Eventually, the relevance rate will plateau and decline. Declines in relevance rate indicate that the project is near completion since the model is serving up fewer relevant documents to reviewers. This indicates that you can move to the Elusion Test to validate completion. For more information, see Elusion Test.

Note: Documents used for Index health are not included in the Relevance Rate calculation.

Running a search on a classification index

You can run a search against a classification index to quickly return documents of a certain rank or within a range of ranks instead of having to run Update Ranks.

  • If you try running a search for the first time while the classification index is populating and building, the search will try to complete for five minutes. If the index hasn't finished building within this time, the search will fail. However, you can re-run the search after the index finishes.
  • If you've previously run the search, these results are cached. If you try re-running the search while the classification index is building, you'll see these old, cached results. Once the index build completes, the results are refreshed with the latest index build results.

To run the search:

  1. Navigate to the Documents tab.
  2. From the search bar, select the classification index associated with your Active Learning project.

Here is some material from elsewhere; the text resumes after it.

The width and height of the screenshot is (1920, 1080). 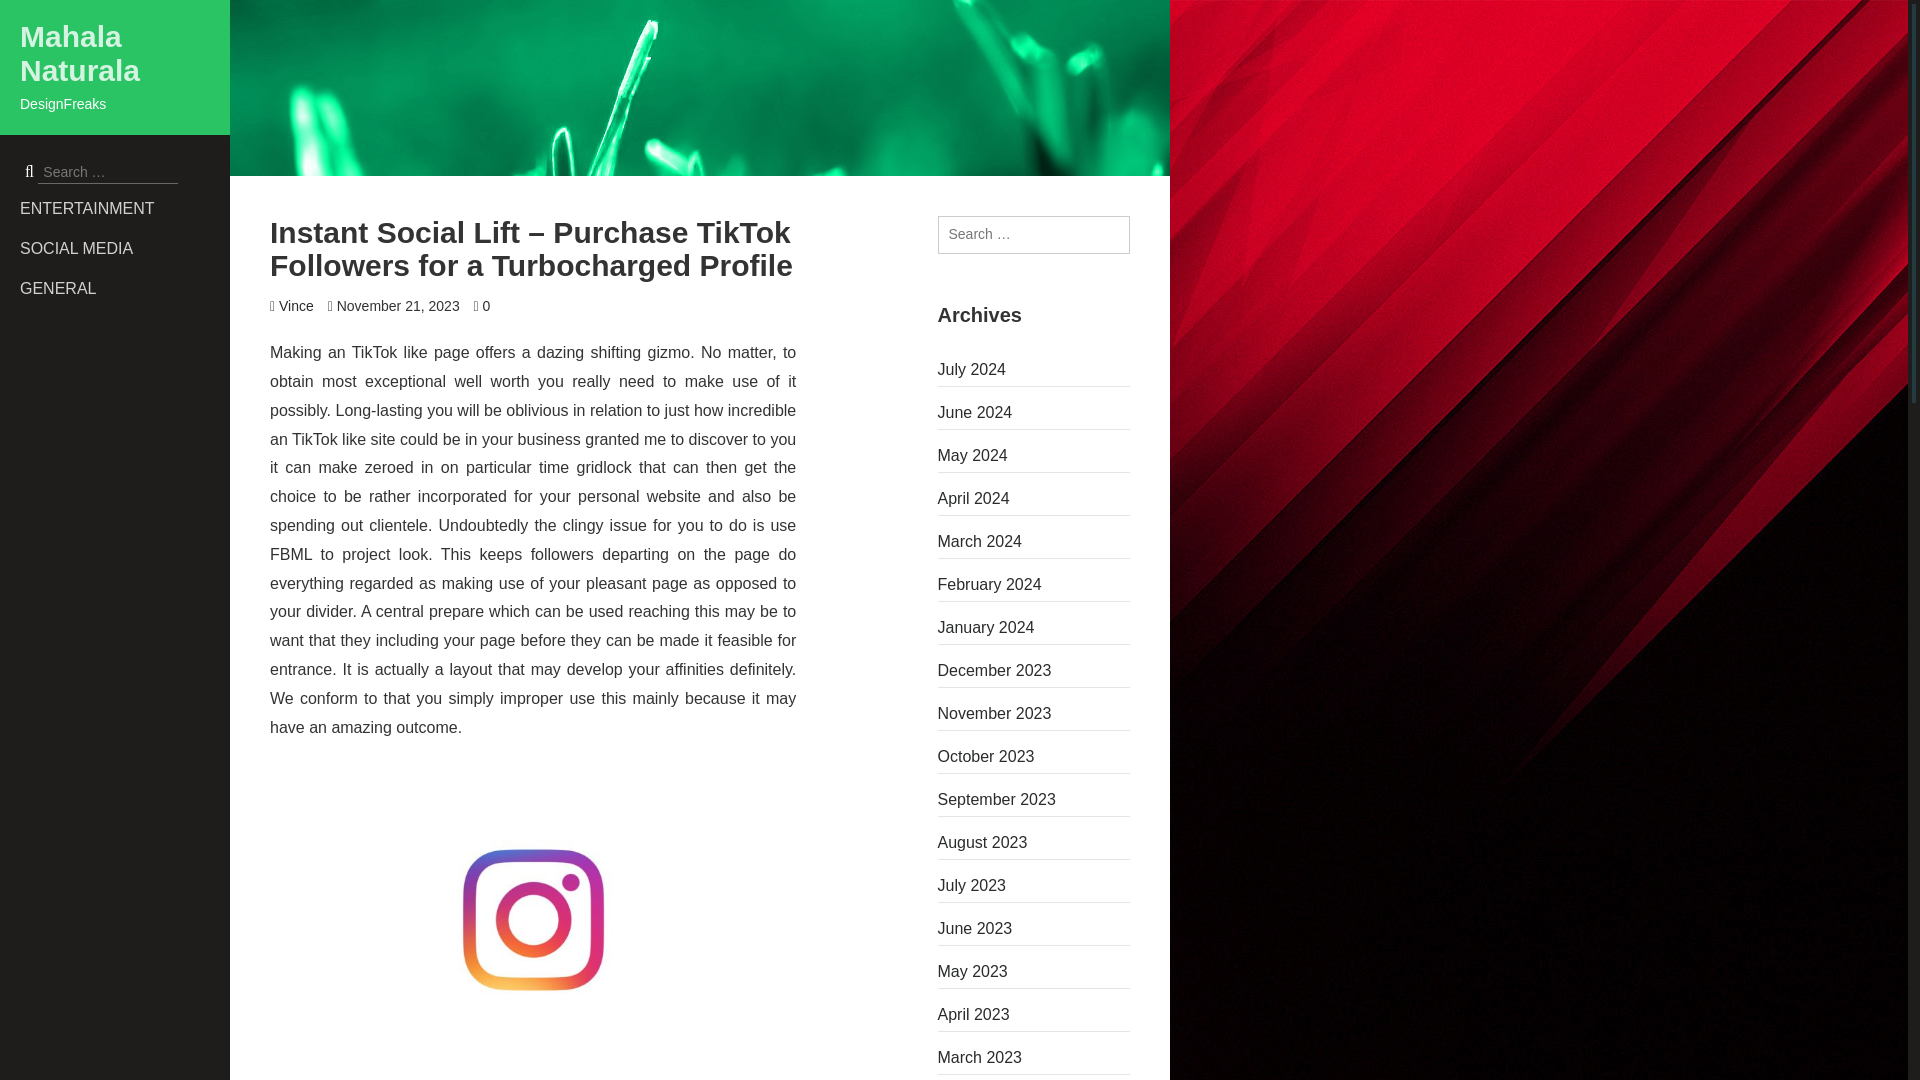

    Note: The index you select must be associated with an Active Learning project that has been built (at least five documents coded with the positive designation and five coded with the negative designation).

  3. Using the next drop-down, select whether to search for Greater than or equal to, Less than or equal to, Between, or Is the rank value you enter.

  4. Click Search.

The Rank column displays rank results relevant to your search for the most recent index build. This differs from the CSR- <Project Name> Cat. Set::Category Rank field generated by Update Ranks, which stores old results until you manually re-run.

The rank scores are rounded to two decimal places. Note that these results are temporary, and you can't run the mass operations Sum, Tally, and Average on them.

(Click to expand)

The results in the Rank column are temporary, and you can't run the mass operations Sum, Tally, and Average on them.

Quality control

If you want to run a quality control check on reviewer's coding decisions, run a search for documents Greater than or equal to your rank cutoff. Then, filter on the Designation field to return documents within this rank that were coded on the negative designation.